Il résulte du procès-verbal de constat établi le 13 septembre 2021 par Maître [J] que la propriété de Monsieur [W] [D] est délimitée par un muret, sur lequel prennent encore appui les piquets d’un ancien grillage. Les photographies annexées permettent de constater que le mur du garage des consorts [S] ne s’appuie pas sur ce muret, mais est situé en deçà.
Le deuxième constat dressé le 22 juillet 2022 par le même huissier relate qu’une rigole prévue pour l’écoulement des eaux est intégrée à la face horizontale du muret et est raccordé au mur du garage des appelants par une jointure. Monsieur [W] [D] affirme que cette rigole, faite sans son autorisation, se trouve sur sa propriété. Cependant, l’examen des photographies annexées montre que cette rigole et simplement posée sur la face externe du muret. Ce petit mur matérialisant la limite de la propriété de l’intimé, il en résulte que le mur du garage des époux [S] se situe entièrement sur le fond de ces derniers, de sorte que la démolition de l’ouvrage a été à juste titre rejetée par le premier juge. Il sera relevé pour le surplus que la preuve d’un empiètement par cette rigole n’est de même pas rapportée, en ce qu’elle s’arrête à l’extrémité du muret côté [S].
Sur les frais et dépens :
Les dispositions du jugement déféré quant aux frais et dépens seront infirmées.
Monsieur [W] [D], qui succombe essentiellement à la procédure, sera condamné aux dépens de première instance et d’appel, conformément aux dispositions de l’article 696 du code de procédure civile et sera débouté de sa demande fondée sur l’article 700 du même code.

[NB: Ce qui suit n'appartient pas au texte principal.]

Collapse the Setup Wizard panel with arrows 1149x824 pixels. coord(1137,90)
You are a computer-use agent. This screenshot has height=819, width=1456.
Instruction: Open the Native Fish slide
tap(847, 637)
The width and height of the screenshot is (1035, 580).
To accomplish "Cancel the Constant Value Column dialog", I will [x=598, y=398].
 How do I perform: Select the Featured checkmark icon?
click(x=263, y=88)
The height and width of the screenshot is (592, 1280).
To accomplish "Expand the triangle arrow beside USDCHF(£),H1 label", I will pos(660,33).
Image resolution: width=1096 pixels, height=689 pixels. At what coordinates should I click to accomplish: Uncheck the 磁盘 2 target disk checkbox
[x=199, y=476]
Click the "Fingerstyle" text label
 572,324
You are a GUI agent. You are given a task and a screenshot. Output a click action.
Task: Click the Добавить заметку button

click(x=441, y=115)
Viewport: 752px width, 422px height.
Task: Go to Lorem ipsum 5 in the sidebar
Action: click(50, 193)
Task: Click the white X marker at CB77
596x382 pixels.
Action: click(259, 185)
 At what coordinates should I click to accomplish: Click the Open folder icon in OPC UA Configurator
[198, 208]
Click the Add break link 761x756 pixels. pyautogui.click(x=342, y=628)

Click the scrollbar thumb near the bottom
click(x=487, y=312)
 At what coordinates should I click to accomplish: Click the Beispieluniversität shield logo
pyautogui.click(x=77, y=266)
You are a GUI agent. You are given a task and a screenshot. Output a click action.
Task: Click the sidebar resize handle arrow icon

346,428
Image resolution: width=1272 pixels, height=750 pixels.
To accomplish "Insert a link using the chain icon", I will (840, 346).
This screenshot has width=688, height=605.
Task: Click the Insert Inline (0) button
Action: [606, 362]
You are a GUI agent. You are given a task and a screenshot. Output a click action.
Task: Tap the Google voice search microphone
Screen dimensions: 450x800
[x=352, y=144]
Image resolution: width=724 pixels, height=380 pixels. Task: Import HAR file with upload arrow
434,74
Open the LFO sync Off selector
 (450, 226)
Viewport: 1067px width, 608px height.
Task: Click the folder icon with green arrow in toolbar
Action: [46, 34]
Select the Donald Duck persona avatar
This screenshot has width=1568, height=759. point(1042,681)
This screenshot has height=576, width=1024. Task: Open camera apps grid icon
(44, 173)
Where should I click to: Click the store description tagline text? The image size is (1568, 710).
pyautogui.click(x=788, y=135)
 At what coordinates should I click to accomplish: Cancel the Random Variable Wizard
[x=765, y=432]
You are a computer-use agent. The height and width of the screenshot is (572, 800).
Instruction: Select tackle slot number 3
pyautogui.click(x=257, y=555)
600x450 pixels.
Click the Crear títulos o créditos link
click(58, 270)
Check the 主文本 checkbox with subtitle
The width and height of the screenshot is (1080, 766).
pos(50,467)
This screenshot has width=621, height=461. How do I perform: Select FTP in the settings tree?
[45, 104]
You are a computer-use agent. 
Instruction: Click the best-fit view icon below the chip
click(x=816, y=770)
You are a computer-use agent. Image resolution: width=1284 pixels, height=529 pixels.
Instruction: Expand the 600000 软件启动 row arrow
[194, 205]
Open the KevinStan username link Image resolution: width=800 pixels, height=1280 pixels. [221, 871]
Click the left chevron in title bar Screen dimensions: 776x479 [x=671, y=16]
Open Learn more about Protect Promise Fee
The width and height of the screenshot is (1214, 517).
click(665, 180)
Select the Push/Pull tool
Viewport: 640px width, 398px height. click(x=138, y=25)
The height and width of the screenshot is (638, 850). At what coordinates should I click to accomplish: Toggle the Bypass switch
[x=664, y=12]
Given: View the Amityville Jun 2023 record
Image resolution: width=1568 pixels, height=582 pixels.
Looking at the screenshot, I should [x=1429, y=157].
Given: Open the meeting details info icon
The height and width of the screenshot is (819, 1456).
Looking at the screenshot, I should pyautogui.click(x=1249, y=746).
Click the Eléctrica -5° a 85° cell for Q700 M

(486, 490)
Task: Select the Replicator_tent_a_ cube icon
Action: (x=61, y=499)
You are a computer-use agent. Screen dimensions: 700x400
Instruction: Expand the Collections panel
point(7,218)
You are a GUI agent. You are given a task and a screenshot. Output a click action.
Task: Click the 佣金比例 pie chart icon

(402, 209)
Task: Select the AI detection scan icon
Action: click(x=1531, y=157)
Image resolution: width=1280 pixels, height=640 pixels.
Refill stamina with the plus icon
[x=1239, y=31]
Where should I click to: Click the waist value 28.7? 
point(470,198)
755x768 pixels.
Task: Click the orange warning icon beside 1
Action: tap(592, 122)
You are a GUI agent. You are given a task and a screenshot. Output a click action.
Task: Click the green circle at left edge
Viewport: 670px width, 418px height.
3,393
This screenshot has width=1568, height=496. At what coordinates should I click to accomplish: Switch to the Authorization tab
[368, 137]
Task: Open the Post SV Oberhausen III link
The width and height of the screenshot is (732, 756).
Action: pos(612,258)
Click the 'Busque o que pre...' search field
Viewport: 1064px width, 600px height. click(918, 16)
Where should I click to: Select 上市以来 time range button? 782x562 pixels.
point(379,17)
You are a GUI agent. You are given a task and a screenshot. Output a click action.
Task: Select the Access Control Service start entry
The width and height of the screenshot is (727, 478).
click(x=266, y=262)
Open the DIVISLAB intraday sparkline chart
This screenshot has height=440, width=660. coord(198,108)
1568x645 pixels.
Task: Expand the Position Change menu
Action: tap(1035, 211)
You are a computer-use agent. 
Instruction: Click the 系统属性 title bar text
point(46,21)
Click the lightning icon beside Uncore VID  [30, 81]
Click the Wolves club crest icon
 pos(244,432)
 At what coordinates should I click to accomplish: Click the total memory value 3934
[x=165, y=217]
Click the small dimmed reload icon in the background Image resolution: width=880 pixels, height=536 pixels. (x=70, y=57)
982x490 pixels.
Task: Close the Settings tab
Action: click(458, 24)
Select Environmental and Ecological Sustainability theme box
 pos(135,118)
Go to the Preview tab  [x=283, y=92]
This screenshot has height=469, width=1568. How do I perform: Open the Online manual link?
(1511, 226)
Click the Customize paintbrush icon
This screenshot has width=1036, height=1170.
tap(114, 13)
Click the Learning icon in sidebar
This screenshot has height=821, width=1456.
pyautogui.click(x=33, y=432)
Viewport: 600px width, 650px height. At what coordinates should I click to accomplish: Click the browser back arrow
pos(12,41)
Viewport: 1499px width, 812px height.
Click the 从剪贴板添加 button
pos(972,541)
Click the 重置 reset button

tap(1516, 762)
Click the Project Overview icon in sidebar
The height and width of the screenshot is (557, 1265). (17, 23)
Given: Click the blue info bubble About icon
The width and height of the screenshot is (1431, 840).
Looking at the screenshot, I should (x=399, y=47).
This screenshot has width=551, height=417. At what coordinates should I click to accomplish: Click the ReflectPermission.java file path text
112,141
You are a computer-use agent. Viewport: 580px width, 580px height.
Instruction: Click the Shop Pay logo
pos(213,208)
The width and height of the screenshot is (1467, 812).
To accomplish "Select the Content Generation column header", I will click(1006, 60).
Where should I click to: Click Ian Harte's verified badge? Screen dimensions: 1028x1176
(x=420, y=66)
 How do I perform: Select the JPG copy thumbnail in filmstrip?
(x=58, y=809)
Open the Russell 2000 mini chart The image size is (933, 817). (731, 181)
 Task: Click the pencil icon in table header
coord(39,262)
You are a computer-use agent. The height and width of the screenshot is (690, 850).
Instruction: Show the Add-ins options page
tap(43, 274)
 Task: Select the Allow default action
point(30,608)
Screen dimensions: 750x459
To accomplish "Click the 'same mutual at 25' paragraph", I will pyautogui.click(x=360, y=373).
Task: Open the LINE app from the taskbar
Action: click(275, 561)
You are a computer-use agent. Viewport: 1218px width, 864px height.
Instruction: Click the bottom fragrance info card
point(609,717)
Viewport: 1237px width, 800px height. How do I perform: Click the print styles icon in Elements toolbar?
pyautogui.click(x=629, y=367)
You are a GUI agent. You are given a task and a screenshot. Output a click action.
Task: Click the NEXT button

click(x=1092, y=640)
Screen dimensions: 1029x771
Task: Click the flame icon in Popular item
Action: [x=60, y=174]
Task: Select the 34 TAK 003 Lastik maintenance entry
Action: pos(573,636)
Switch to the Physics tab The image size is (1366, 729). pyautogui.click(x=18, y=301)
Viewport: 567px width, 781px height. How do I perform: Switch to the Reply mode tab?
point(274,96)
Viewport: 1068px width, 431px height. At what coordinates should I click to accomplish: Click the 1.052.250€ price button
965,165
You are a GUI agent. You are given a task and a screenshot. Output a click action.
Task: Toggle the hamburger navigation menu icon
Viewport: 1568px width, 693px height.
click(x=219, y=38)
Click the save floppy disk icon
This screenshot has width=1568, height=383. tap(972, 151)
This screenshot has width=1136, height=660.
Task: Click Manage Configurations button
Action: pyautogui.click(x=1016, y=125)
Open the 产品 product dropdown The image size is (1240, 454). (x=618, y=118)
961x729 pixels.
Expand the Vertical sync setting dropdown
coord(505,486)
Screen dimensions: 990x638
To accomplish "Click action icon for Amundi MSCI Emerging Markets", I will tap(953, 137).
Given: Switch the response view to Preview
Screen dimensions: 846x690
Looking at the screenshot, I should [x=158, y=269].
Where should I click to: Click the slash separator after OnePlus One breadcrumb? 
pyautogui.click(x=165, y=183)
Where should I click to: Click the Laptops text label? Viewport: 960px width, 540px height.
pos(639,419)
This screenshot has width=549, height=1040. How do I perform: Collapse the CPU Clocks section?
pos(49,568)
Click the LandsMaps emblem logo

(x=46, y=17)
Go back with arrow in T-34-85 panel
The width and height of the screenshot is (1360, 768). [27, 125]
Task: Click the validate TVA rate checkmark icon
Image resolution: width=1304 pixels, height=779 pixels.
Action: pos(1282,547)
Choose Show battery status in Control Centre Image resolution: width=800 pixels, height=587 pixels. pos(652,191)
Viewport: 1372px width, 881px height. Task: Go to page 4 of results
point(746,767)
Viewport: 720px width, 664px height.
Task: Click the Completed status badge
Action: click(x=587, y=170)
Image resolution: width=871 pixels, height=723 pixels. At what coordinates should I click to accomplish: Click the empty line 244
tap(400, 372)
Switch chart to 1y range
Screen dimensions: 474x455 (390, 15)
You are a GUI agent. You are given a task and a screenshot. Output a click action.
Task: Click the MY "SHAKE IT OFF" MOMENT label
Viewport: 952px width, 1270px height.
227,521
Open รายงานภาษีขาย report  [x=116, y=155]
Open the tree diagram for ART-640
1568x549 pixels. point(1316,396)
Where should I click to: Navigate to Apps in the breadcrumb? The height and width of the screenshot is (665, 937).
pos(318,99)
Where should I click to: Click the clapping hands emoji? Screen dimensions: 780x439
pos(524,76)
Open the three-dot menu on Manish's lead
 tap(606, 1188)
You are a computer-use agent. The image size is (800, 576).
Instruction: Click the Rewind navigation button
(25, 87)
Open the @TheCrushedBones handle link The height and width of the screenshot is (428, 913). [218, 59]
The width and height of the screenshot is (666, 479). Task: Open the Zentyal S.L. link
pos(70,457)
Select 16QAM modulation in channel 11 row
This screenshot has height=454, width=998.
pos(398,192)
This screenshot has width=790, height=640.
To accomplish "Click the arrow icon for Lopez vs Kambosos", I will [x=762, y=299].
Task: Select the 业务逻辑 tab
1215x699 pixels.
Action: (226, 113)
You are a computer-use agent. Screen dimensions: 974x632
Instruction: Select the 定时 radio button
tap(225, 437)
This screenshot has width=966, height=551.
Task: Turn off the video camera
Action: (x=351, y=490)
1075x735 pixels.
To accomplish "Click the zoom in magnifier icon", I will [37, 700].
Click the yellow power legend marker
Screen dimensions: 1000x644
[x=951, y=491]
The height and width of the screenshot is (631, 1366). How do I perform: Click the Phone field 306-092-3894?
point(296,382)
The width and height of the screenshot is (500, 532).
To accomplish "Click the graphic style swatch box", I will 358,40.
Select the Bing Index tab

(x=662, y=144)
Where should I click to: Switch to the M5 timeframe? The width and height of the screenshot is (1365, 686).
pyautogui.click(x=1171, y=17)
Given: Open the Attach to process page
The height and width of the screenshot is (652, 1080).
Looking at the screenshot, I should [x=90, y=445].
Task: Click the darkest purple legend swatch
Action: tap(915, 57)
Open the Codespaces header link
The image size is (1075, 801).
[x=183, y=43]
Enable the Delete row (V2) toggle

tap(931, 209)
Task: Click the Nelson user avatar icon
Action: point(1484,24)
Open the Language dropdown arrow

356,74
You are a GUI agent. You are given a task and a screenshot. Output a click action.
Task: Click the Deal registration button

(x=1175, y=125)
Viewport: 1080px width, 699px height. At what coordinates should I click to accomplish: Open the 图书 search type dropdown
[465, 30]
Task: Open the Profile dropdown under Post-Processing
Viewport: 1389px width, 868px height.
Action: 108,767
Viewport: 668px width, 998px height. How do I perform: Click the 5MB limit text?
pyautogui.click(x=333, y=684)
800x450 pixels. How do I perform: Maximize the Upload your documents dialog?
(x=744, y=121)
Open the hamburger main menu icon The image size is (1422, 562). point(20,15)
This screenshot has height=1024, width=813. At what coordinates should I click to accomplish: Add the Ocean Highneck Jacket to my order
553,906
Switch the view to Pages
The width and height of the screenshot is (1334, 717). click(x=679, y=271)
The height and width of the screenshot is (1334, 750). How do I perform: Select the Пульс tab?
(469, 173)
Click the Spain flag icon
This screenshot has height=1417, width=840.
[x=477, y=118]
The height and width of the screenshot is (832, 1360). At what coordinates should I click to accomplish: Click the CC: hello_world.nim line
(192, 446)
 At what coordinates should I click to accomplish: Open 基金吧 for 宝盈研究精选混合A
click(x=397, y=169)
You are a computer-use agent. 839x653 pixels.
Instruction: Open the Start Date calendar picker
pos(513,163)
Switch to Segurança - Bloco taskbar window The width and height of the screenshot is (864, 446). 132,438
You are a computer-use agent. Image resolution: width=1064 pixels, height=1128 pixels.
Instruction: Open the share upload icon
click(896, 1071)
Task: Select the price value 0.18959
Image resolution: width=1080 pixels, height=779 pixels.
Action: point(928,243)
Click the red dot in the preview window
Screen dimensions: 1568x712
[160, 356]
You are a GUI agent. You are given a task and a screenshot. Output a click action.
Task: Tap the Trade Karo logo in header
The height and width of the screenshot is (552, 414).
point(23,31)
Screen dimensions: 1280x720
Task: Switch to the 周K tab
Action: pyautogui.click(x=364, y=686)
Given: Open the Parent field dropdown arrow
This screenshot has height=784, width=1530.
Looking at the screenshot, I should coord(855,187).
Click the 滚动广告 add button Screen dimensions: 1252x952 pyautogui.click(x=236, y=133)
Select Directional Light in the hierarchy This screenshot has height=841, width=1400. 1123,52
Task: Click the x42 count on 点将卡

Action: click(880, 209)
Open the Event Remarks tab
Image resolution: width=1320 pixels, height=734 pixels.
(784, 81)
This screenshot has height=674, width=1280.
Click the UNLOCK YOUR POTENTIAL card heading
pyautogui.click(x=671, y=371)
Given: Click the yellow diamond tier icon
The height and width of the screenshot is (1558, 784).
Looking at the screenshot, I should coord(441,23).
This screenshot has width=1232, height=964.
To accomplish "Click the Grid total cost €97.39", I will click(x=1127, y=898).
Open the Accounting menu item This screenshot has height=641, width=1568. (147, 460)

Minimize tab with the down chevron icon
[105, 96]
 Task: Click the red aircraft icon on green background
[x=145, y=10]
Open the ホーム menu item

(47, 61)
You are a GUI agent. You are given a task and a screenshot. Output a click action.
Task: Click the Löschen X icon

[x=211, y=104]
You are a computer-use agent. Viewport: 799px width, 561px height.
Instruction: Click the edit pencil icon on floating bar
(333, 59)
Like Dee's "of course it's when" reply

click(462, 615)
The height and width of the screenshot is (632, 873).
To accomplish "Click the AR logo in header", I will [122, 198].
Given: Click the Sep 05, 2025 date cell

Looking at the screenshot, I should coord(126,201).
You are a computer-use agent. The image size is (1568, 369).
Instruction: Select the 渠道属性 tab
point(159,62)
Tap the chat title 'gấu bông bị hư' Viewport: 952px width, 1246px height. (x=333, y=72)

Il sera en revanche allouée aux appelants la somme de 1 500 € à titre de compensation des frais non compris dans les dépens qu’ils ont dû exposer pour faire valoir leurs droits.
PAR CES MOTIFS
LA COUR, statuant publiquement, par arrêt contradictoire,
INFIRME le jugement déféré en ce qu’il a débouté en totalité Monsieur et Madame [S] de leur demande fondée sur les articles 671 et 672 du code civil et en ce qu’il a condamné les demandeurs sur le fondement de l’article 700 du code de procédure civile ainsi qu’à payer les dépens,
Statuant à nouveau de ces chefs,
CONDAMNE Monsieur [W] [D] à mettre en conformité aux prescriptions de l’article 671 du code civil les arbres implantés le long de la limite de propriété et à les arracher ou, à son choix, à les réduire à une hauteur n’excédant pas deux mètres, dans un délai de deux mois à compter de la signification du présent arrêt, sous peine d’astreinte de 50 € par jour de retard courant pendant un délai de quatre mois à l’issue de ce délai,
DEBOUTE Monsieur [W] [D] de sa demande fondée sur l’article 700 du code de procédure civile,
CONDAMNE Monsieur [W] [D] aux dépens de première instance,
CONFIRME le jugement déféré pour le surplus,
Y ajoutant,
CONDAMNE Monsieur [W] [D] à payer à Monsieur [N] [S] et à Madame [P] [X] épouse [S] la somme de 1 500 € par application de l’article 700 du code de procédure civile,
DEBOUTE Monsieur [W] [D] de sa demande fondée sur l’article 700 du code de procédure civile,
CONDAMNE Monsieur [W] [D] aux dépens de l’instance d’appel.